Cependant, nous expérimentons chaque jour comment nous nous trompons nous-mêmes, car nos désirs ne correspondent pas toujours à la vérité de ce que nous sommes. Il se peut qu’ils soient le fruit d’une vision partielle, qu’ils naissent de blessures ou de frustrations, qu’ils soient dictés par une recherche égoïste de notre propre bien-être. Il arrive encore que nous appelions désir ce qui, en réalité, est une illusion. Il faut alors faire preuve de discernement, qui est essentiellement l’art spirituel de comprendre, avec la grâce de Dieu, ce que nous devons choisir dans notre vie. Le discernement n’est possible qu’à condition de s’écouter soi-même et d’écouter la présence de Dieu en nous, en surmontant la tentation très actuelle de faire coïncider nos sentiments avec la vérité absolue. C’est pourquoi le Pape François, au début des catéchèses du mercredi consacrées au discernement, nous a invités à faire face à l’effort de creuser en nous-mêmes et, en même temps, à ne pas oublier la présence de Dieu dans nos vies.
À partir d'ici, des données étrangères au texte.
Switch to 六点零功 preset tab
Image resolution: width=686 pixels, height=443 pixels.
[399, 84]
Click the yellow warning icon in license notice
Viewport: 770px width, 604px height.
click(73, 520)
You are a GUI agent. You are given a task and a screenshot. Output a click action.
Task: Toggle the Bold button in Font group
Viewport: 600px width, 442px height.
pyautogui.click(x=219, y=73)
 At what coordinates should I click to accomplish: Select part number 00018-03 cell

Ici, la vocation se reconnaît lorsque nous faisons dialoguer nos désirs profonds avec le travail que la grâce de Dieu accomplit en nous. Grâce à cette confrontation, la nuit des doutes et des questions s’éclaircit peu à peu et le Seigneur nous fait comprendre quel est le chemin à suivre.
Ce dialogue entre les dimensions humaine et spirituelle est de plus en plus au cœur de la formation des prêtres. Où en sommes-nous?
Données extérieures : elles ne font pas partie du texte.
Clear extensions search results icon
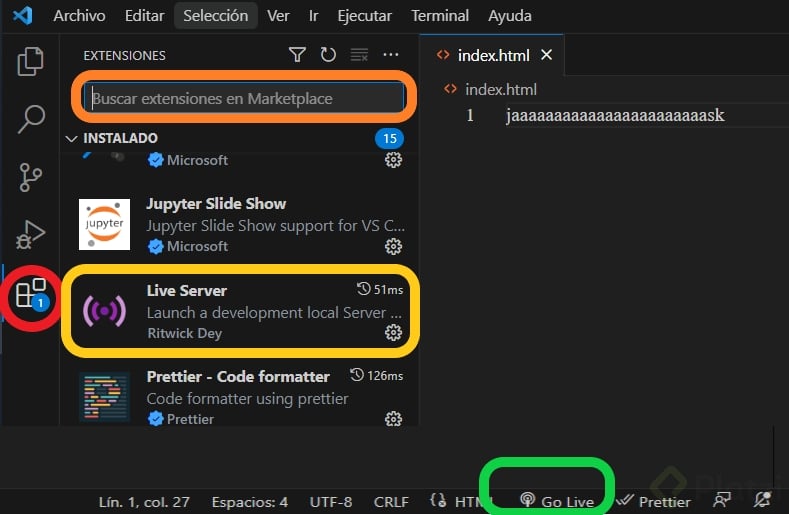This screenshot has width=789, height=515. point(359,54)
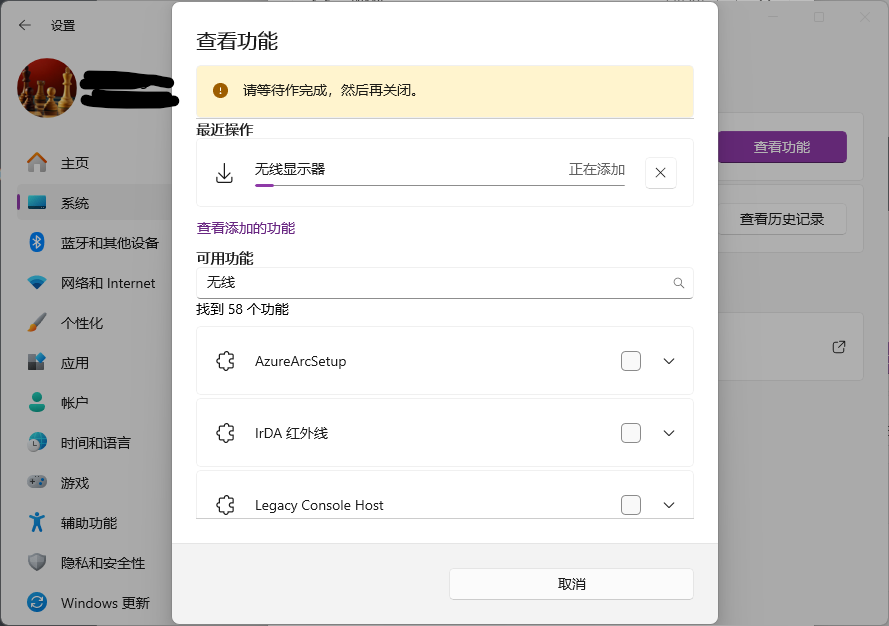
Task: Open 游戏 in settings sidebar
Action: 75,483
Ce dialogue est nécessaire et peut-être l’avons-nous parfois négligé. Nous ne devons pas courir le risque de penser que l’aspect spirituel peut se développer indépendamment de l’aspect humain, attribuant ainsi une sorte de «pouvoir magique» à la grâce de Dieu. Dieu s’est fait chair et, par conséquent, la vocation à laquelle il nous appelle s’incarne toujours dans notre nature humaine.
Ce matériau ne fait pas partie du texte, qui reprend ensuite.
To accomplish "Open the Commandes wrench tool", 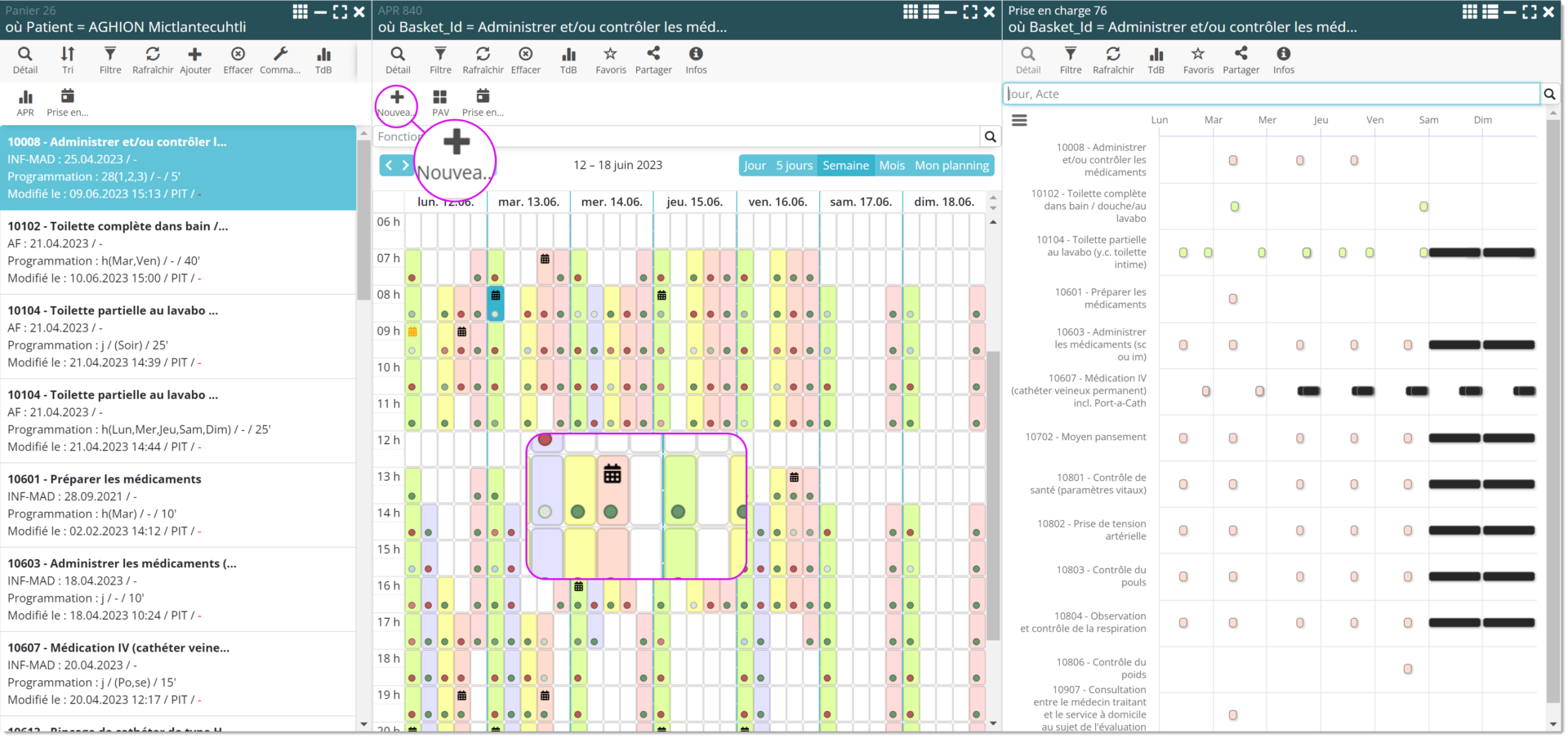I will 280,60.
Le monde, la société et l’Église ont besoin de prêtres profondément humains, dont le trait spirituel peut être résumé dans le même style que Jésus: non pas une spiritualité qui nous sépare des autres ou qui fait de nous les maîtres froids d’une vérité abstraite, mais la capacité d’incarner la proximité de Dieu avec l’humanité, son amour pour chaque créature, sa compassion pour tous ceux qui sont marqués par les blessures de la vie. Cela exige des personnes qui, même si elles peuvent être fragiles, comme tout le monde, possèdent dans leur fragilité une maturité psychologique, une sérénité intérieure et un équilibre émotionnel.
Or, nombreux sont les prêtres qui vivent des situations de difficulté et de souffrance. Que pensez-vous d’eux?
J’en suis tout d’abord très touché. J’ai consacré presque toute ma vie au soin de la formation sacerdotale, à l’accompagnement et à la proximité des prêtres. Aujourd’hui, en tant que préfet du dicastère pour le Clergé, je me sens encore plus proche des prêtres, de leurs espoirs et de leur travail. Les éléments de préoccupation ne manquent pas, car dans de nombreuses parties du monde, il existe un véritable malaise dans la vie des prêtres. Les aspects de la crise sont nombreux, mais je pense que nous avons avant tout besoin d’une réflexion ecclésiale sur deux fronts.
Premièrement, nous devons repenser notre façon d’être Église et de vivre la mission chrétienne, en coopération effective avec tous les baptisés, car les prêtres sont souvent surchargés de travail, non seulement pastoral, mais aussi juridique et administratif. C’est la même charge de travail qu’il y a quelques années, lorsqu’ils étaient numériquement plus nombreux. En second lieu, il faut revoir le profil du prêtre diocésain car, même s’il n’est pas appelé à la vie religieuse, il doit redécouvrir la valeur sacramentelle de la fraternité, du fait de se sentir chez lui dans le presbytère, avec l’évêque, ses frères prêtres et les fidèles, parce que, surtout dans les difficultés actuelles, cet attachement local peut le soutenir dans le service pastoral et l’accompagner lorsque la solitude devient pesante.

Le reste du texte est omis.